- **TEXT PROVIDED**
━━━━━━━━━━━━━━━━
Finally, work is also needed to develop more formative tools that can either replace or complement existing approaches to EF and SR assessment. In particular, there is a pressing need for actionable guidance that teachers, administrators, and clinicians can use to change their practices in response to children’s assessed EF and SR skill levels. A handful of newer tools tool have been designed for such purposes. The Teaching Strategies GOLD®, for example, use early childhood classroom teachers as assessors and includes a set of items targeting regulatory skills as part of its broader social-emotional domain (Lambert et al. 2015). Nevertheless, formative assessments that explicitly “unpack” and respond to the various subcomponents of EF and SR remain lacking. Developing such tools will be instrumental for supporting stakeholders in providing the types of activities, practices, and individualized instruction that are known to build children’s EF and SR (Jones et al. 2017).

Conclusions

Although early childhood researchers have made great strides in measuring children’s foundational EF and SR skills, the diversity of EF and SR measures available to stakeholders often raises confusion regarding which approach to use for which particular purpose. Research has shown that correlations among different EF and SR measurement approaches tend to be low, with one review of 20 studies showing a median correlation between direct assessments and adult reports of just r = 0.19 (Toplak et al. 2013). Indeed, it is clear from the evidence reviewed above that the information gleaned from these different approaches to EF and SR assessment is fundamentally different and, as a result, non-comparable.
━━━━━━━━━━━━━━━━
- **REQUIRED WORK**
Answer these questions using the text on assessing children's EF and SR skills.
(a) Who serves as assessors in the Teaching Strategies GOLD®?
(b) What does the variety of available EF and SR measures often raise among stakeholders?
(c) What median correlation between direct assessments and adult reports did the review of 20 studies find?

- **RECORDED DATA**
━━━━━━━━━━━━━━━━
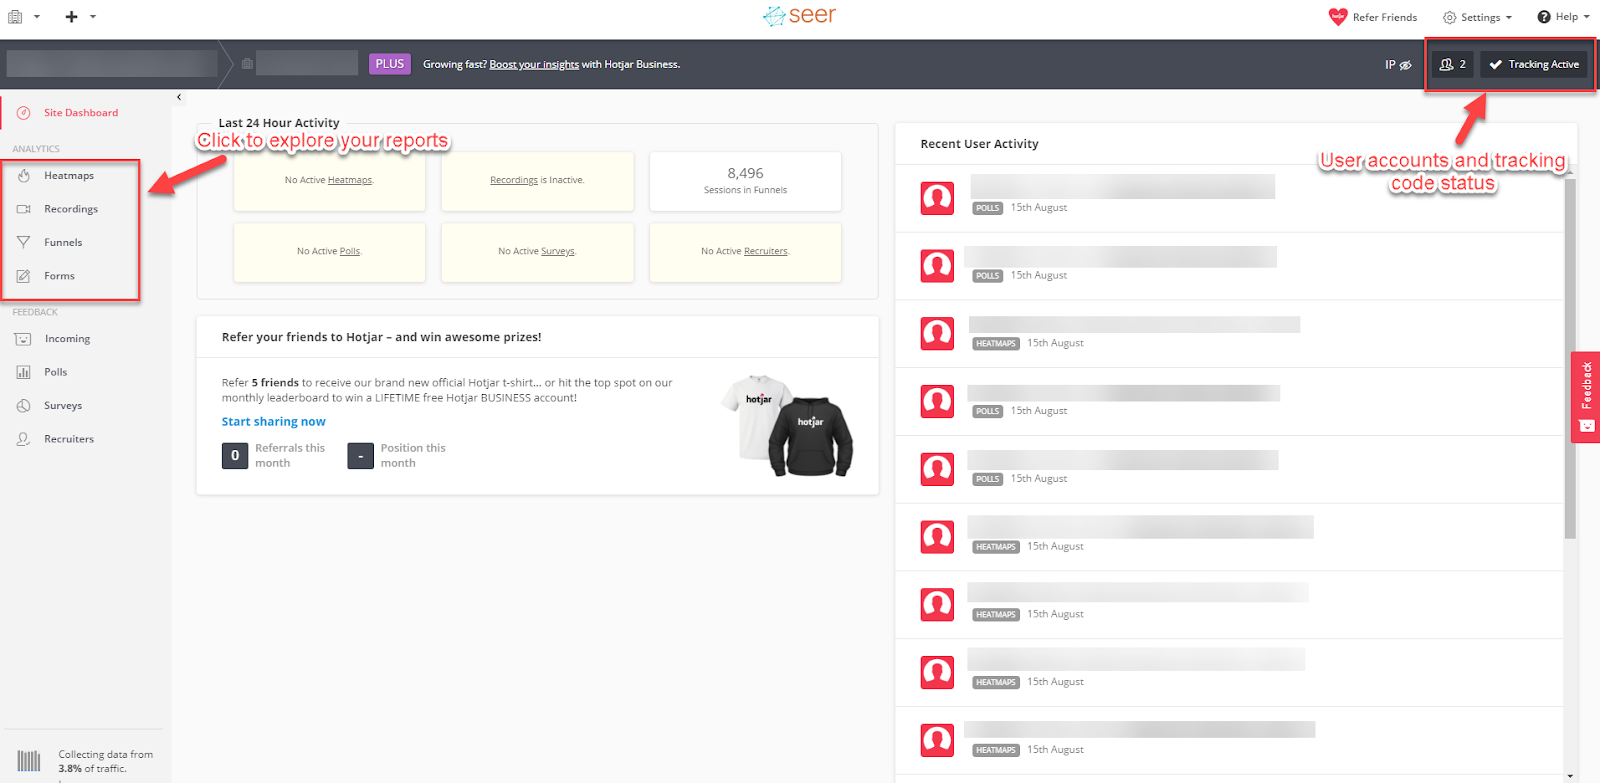Open the plus add-new dropdown
The width and height of the screenshot is (1600, 783).
(x=80, y=17)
━━━━━━━━━━━━━━━━
- **RESULT**
(a) Early childhood classroom teachers.
(b) Confusion about which approach to use for which particular purpose.
(c) r = 0.19.